Researchers from the University of Montreal and Stanford University have come up with a model that visualizes the after-effects of flooding in order to raise awareness among people.
In a research paper, the researchers have demonstrated how the model generates the “after climate change” image based on the input image. The samples include an urban street’s view, a city’s view, and a suburban’s view on high, average, and low realism. Take a look at the image below.
The project uses Multimodal unsupervised image-to-image translation (MUNIT) architecture to “perform cross-domain multimodal mapping between a street-level image without any flooding to multiple versions of this image under diverse flood styles, to visually represent the impact of climate change-induced flooding on a personal level”, wrote the researchers.
The researchers found the existing quality evaluation methods to have strong limitations and says that those techniques don’t correlate with human judgment. To get around this, they propose a new evaluatory method involving humans for evaluating the outputs. They then compare the results from the human-based evaluation and automated evaluation for determining the efficiency of the automated evaluation metric.

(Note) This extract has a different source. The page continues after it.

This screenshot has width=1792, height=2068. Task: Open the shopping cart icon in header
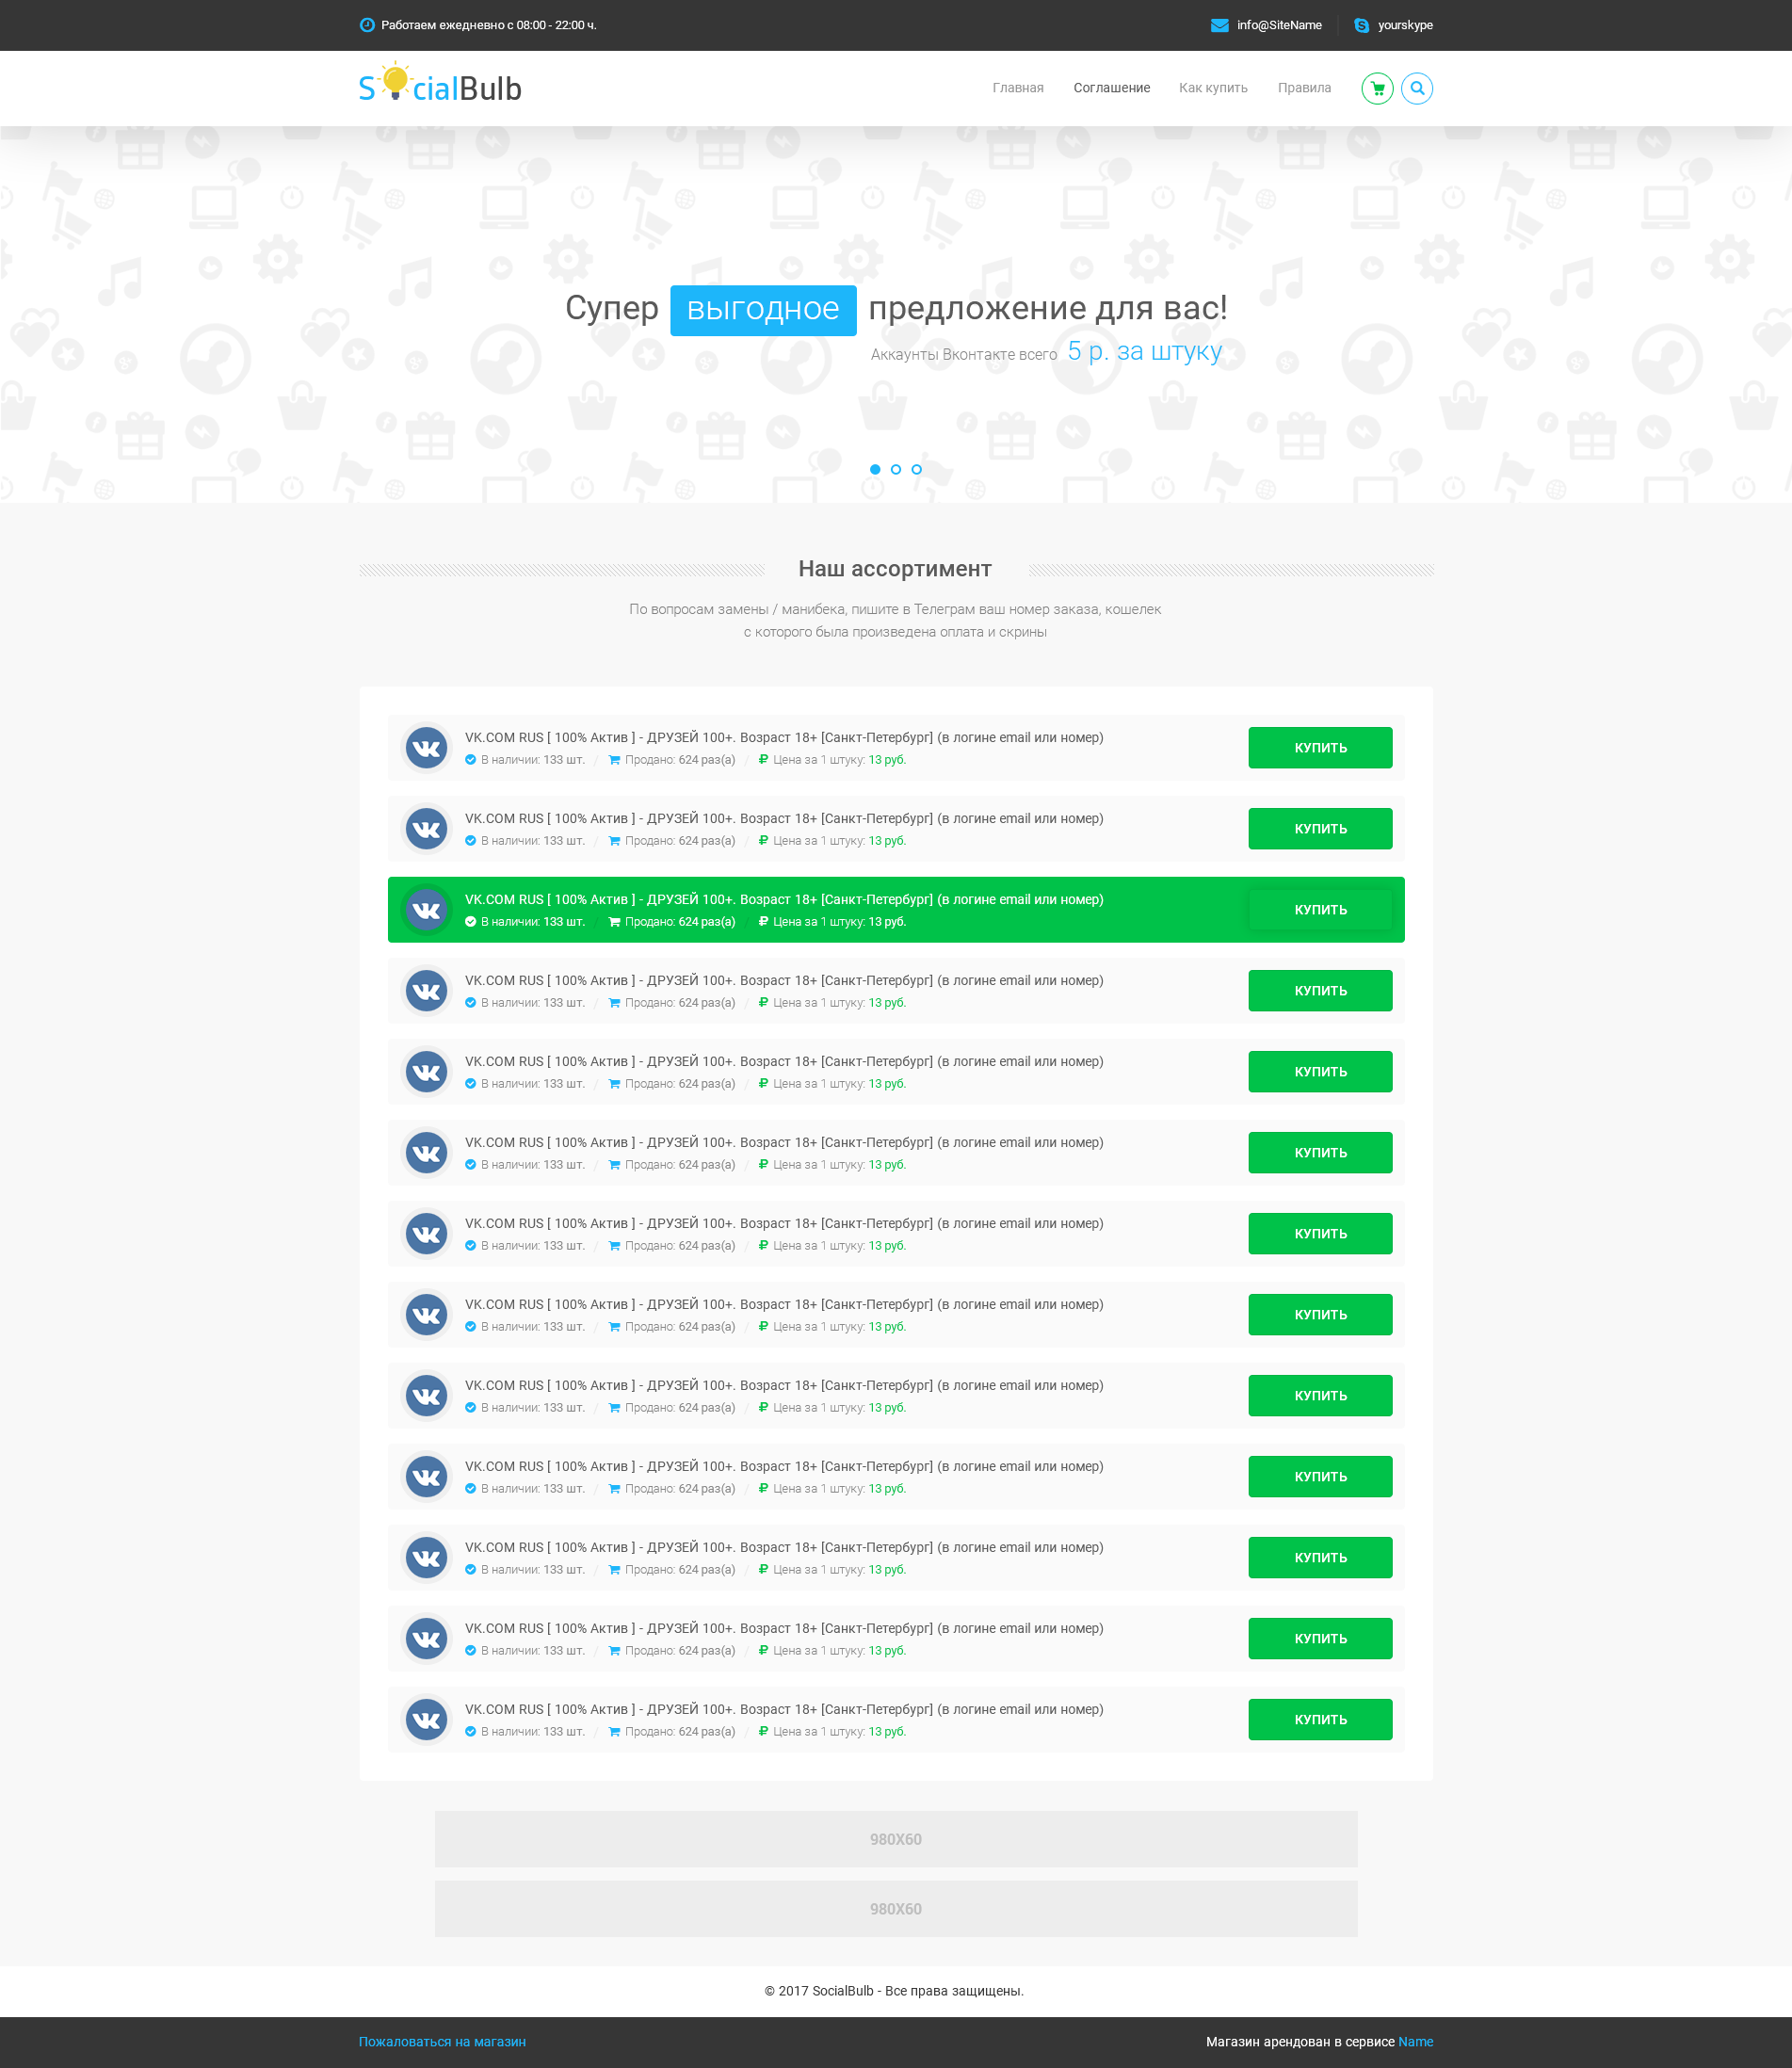(x=1377, y=89)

“While automated metrics are cheap and easy to compute, they need large sets of both generated and real samples in order to produce reliable scores, which even then are not comparable between different tasks. Human metrics, on the other hand, maybe more representative of human perception, but are more costly to compute and can vary depending on task design”, concluded the researchers.
With this project, the researchers plan to create an ML architecture that will generate the most realistic image representing the aftermaths of climate change with any given input image from Google StreetView. Similar climatic changes like tropical cyclones or wildfire are also expected to be represented by this project in the future.